**ACTIVITY**. Repeat exactly the lines below that lie between the line with "Continue (656, 1575)" and the line with "reservations@royalinnkarachi.com", counting both of those lines as part of the answer.

**SUPPLIED RECORDS**.
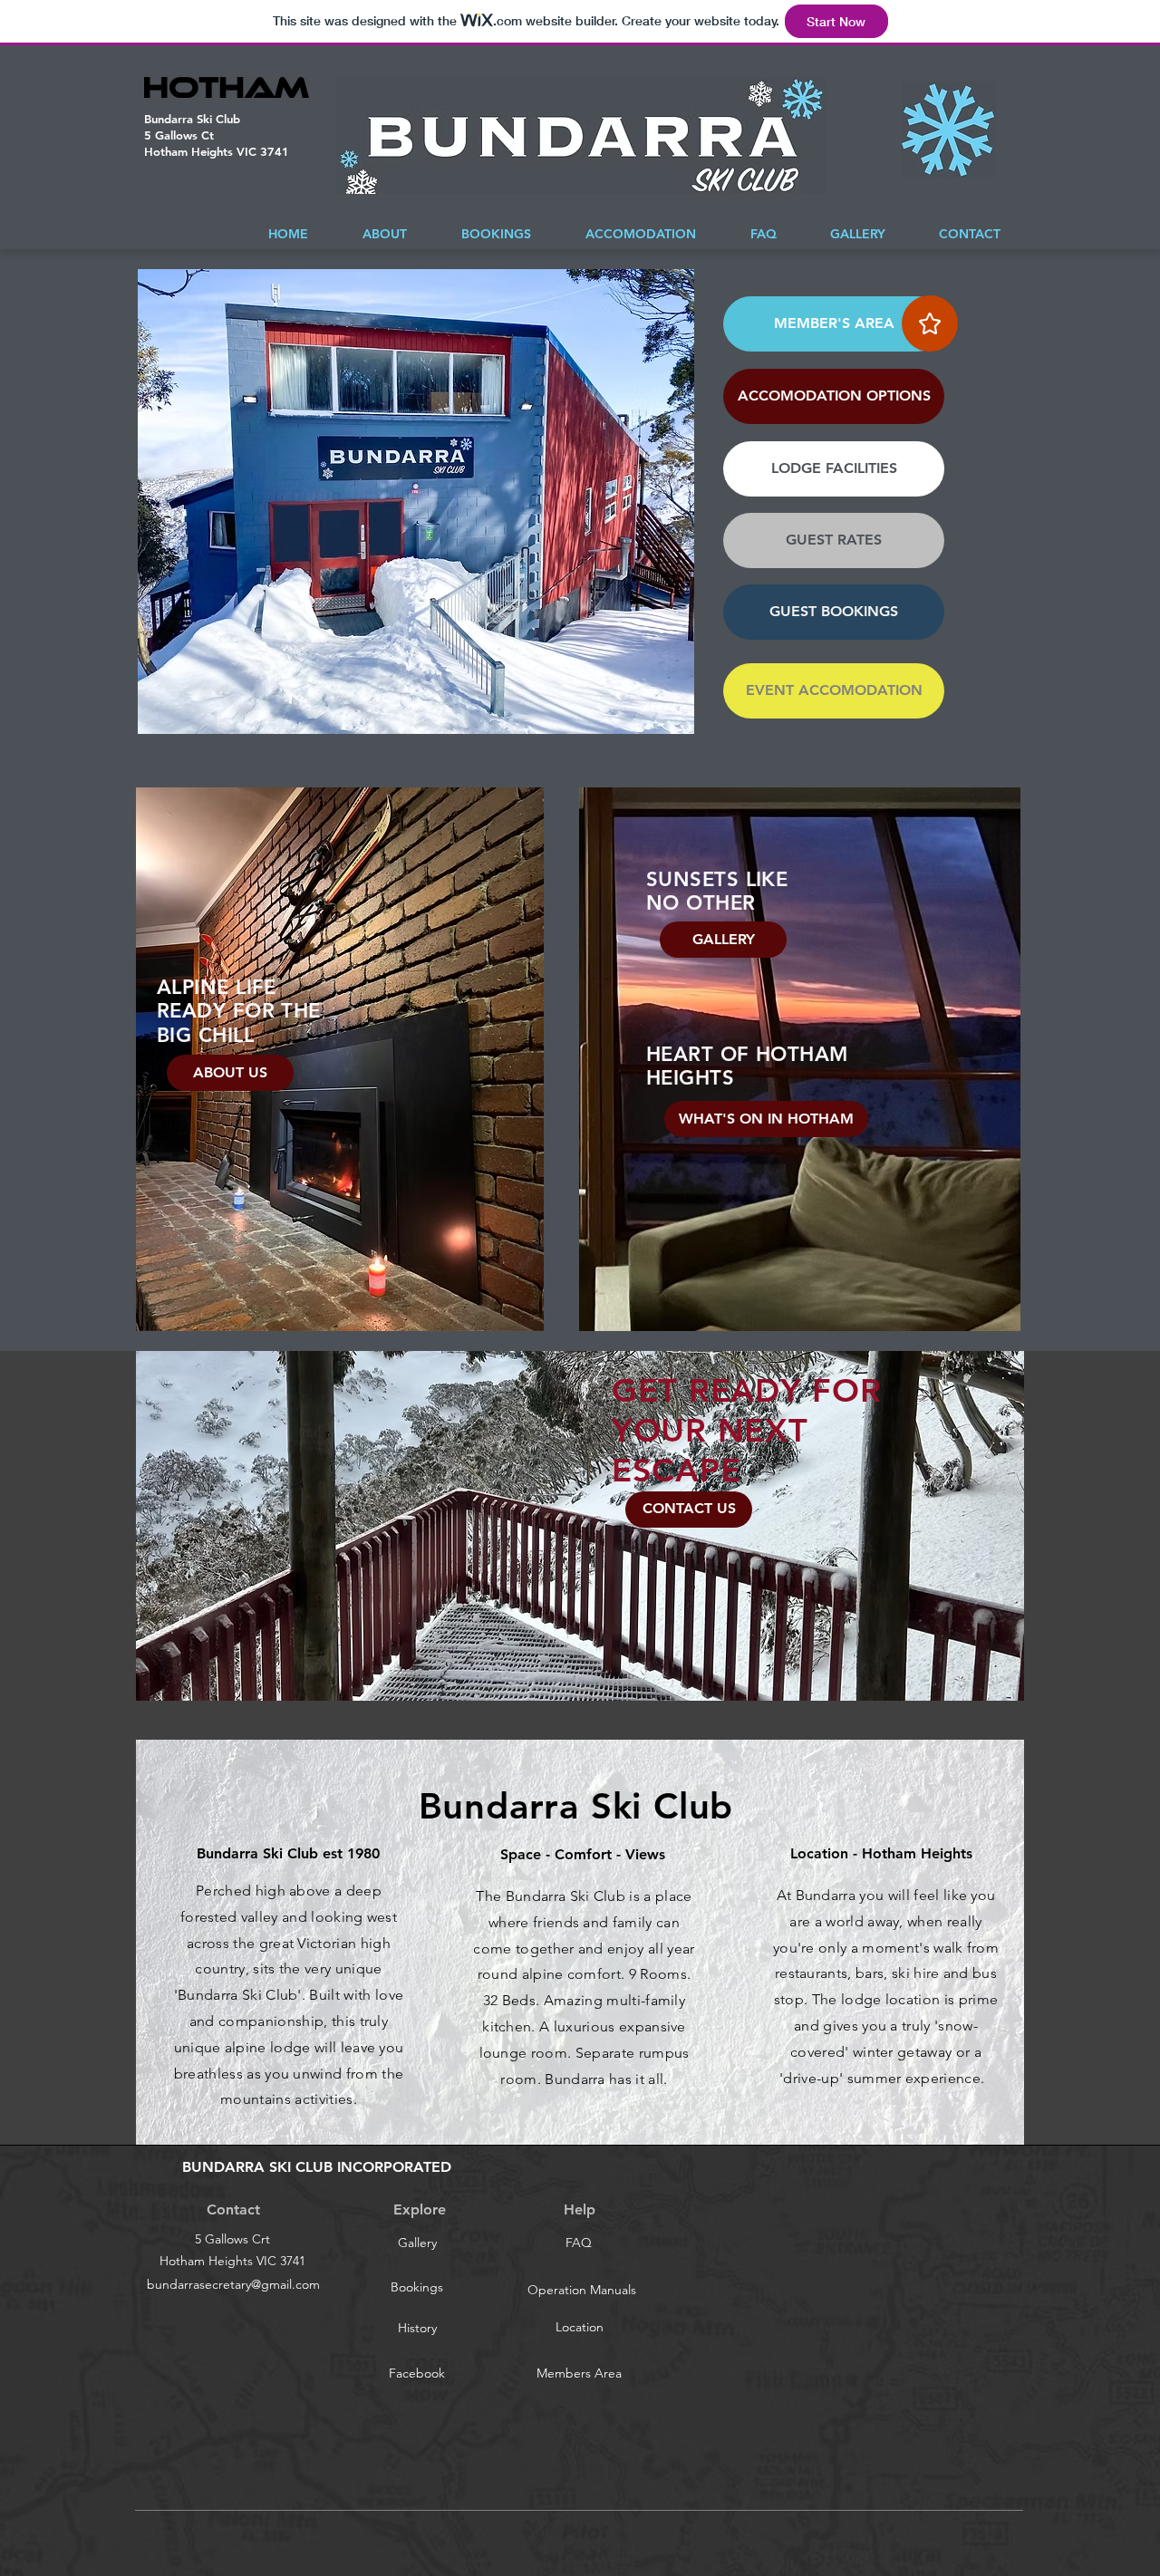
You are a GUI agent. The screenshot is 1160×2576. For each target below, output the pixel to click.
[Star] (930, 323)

...

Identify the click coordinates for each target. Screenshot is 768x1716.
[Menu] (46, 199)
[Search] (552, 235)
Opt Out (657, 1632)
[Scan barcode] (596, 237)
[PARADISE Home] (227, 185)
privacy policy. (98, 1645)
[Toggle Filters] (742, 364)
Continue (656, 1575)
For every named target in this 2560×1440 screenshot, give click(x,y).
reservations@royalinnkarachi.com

**ANSWER SECTION**.
Continue (656, 1575)
For every named target in this 2560×1440 screenshot, give click(x,y).
reservations@royalinnkarachi.com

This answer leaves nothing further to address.